Fahreza Rizky, Okezone · Selasa 30 Maret 2021 09:10 WIB
https: img.okezone.com content 2021 03 30 337 2386288 teror-bom-makassar-moeldoko-radikalisme-menyusup-lewat-gerakan-politik-identitas-Eu6fNHRn8n.jpg Moeldoko. (Foto: Okezone.com)

JAKARTA - Kepala Staf Presiden (KSP) Moeldoko mengingatkan bahaya intoleransi di Indonesia. Hal itu dikatakannya sebelum terjadi serangan bom bunuh diri di Gereja Katedral, Makassar, Sulawesi Selatan, pada Minggu 28 Maret 2021.

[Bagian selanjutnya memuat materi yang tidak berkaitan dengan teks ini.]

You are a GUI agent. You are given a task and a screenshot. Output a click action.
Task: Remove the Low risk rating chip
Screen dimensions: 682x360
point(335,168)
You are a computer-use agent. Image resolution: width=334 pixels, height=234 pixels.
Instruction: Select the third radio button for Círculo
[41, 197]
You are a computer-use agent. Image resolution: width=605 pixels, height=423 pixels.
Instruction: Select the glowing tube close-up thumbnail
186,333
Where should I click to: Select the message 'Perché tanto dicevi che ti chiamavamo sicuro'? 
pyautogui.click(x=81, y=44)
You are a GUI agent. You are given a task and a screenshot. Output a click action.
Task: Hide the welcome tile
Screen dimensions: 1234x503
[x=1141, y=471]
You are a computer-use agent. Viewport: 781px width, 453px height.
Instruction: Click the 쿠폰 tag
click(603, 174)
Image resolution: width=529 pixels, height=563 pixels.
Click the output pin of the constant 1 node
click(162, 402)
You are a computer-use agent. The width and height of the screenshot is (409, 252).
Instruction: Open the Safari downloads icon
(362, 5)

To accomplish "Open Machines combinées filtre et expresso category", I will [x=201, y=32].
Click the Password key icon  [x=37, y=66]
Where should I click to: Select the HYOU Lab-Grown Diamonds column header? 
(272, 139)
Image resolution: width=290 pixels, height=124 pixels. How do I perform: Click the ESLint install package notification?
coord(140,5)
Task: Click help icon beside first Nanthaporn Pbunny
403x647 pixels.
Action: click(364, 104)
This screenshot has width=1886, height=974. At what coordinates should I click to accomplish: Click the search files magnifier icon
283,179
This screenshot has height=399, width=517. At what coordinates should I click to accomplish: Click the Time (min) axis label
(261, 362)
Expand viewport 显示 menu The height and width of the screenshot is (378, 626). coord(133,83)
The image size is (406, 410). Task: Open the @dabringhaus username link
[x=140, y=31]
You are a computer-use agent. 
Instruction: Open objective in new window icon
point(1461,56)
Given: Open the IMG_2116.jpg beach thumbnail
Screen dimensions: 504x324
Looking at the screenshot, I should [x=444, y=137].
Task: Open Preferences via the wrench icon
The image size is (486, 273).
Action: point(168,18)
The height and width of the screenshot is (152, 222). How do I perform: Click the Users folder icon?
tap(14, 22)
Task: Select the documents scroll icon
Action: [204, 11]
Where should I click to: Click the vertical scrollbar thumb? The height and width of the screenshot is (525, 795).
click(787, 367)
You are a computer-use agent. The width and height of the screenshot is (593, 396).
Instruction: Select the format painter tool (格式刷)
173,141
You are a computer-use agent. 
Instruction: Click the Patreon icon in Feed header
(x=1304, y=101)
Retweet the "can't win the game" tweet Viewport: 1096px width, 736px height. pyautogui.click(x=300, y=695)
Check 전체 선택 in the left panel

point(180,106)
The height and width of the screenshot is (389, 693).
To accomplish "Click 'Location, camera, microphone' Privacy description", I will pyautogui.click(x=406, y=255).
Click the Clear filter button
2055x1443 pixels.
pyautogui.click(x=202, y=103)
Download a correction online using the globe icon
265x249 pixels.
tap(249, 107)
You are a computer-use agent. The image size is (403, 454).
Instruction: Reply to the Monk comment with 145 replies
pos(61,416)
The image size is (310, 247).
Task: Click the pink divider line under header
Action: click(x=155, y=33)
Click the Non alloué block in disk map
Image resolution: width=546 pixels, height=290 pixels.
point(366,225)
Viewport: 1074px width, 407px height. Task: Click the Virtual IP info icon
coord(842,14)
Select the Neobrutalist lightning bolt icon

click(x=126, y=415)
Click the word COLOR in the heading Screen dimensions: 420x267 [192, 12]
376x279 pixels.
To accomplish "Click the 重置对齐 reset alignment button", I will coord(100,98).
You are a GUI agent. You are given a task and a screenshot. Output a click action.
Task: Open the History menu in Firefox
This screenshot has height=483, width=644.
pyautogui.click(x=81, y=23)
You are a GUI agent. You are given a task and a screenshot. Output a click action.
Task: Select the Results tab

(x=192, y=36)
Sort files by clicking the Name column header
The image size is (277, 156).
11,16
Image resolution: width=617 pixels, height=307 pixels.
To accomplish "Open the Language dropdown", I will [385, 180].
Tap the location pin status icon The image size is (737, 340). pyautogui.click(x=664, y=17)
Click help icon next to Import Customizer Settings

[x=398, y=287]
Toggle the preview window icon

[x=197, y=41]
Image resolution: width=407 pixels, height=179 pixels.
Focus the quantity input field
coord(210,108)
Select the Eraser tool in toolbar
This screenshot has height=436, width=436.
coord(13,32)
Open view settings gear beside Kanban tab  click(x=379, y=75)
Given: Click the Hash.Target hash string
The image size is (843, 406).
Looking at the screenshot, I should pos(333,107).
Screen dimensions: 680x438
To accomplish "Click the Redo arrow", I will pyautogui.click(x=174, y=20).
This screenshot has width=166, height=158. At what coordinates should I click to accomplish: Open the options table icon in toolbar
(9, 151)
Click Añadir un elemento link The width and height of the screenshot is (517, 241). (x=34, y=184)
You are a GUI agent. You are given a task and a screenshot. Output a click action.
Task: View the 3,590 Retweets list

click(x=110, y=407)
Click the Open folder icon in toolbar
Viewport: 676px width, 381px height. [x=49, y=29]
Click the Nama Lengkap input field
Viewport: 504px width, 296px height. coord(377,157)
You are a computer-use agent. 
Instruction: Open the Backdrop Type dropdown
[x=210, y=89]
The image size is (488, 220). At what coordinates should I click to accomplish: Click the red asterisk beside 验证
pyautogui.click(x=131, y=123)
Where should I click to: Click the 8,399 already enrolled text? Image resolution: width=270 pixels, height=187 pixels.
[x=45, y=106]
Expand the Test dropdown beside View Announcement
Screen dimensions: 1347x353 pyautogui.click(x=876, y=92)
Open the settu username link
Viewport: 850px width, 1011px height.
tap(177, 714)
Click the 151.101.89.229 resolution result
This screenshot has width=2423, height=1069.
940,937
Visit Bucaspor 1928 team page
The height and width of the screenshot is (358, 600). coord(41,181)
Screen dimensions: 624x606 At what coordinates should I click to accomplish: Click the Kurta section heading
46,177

"Bahaya intoleransi di Indonesia," kata Moeldoko di awal postingannya di akun Instagram, dikutip Selasa (30/3/2021).

Menurut Moeldoko, pemerintah tidak akan pernah memberi ruang pada radikalisme dan gerakan terorisme di Indonesia.

Baca juga: Tinjau TKP Ledakan di Makassar, Boy Rafli: Pelaku Rakit Bom Lewat Pelatihan Online

"Ancaman ini begitu nyata. Mereka menyusup di berbagai bidang, termasuk juga melalui gerakan politik identitas," tulisnya lagi.

Radikalisme juga disebut meracuni generasi bangsa ini lewat perang komentar di berbagai media massa dan media sosial. Menjadi tugas bersama untuk menjaga keindonesiaan dan Pancasila. Jangan pernah biarkan bangsa ini terpecah belah.

Baca juga: Bahan TATP dari Jaringan Teroris Sukasari dan Condet Bisa Bikin 70 Bom Pipa

"Saya sudah mengingatkan hal ini pada acara Dies Natalis Ikatan Keluarga Alumni Universitas Terbuka, Jumat, 26 Maret 2021," pungkas dia.